[What to produce]:
Copy the listing below word for word, starting at its first line and ending after the line that contains "click(x=417, y=50)".

*** Supplied entries ***

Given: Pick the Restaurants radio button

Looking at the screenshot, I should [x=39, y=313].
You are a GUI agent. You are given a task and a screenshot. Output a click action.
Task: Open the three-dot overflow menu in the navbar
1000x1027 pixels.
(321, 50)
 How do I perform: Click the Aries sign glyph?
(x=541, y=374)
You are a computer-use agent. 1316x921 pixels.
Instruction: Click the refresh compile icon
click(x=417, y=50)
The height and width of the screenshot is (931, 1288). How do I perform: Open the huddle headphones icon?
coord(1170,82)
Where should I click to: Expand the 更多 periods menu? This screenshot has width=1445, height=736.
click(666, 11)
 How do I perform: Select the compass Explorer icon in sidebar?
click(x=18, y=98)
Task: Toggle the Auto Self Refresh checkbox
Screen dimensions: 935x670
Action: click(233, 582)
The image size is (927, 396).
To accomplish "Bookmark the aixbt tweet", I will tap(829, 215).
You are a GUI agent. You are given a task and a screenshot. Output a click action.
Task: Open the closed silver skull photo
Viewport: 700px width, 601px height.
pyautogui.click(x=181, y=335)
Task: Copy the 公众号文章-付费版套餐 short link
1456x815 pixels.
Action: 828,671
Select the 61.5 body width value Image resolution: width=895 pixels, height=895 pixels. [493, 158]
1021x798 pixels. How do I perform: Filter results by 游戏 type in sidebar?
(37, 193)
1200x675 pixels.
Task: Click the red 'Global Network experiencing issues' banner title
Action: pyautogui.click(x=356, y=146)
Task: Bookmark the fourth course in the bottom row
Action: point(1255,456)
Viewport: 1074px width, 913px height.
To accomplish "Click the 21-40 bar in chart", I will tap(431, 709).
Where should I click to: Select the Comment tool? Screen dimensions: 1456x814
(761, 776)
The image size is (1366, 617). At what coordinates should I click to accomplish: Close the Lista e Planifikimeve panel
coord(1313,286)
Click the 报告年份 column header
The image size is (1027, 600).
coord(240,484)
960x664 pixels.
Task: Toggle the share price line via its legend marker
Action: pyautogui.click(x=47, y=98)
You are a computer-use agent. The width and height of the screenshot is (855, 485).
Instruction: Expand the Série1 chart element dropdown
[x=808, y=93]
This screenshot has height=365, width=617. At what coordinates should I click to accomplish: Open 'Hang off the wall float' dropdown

***

[Task response]:
Given: Pick the Restaurants radio button

Looking at the screenshot, I should [x=39, y=313].
You are a GUI agent. You are given a task and a screenshot. Output a click action.
Task: Open the three-dot overflow menu in the navbar
1000x1027 pixels.
(321, 50)
 How do I perform: Click the Aries sign glyph?
(x=541, y=374)
You are a computer-use agent. 1316x921 pixels.
Instruction: Click the refresh compile icon
click(x=417, y=50)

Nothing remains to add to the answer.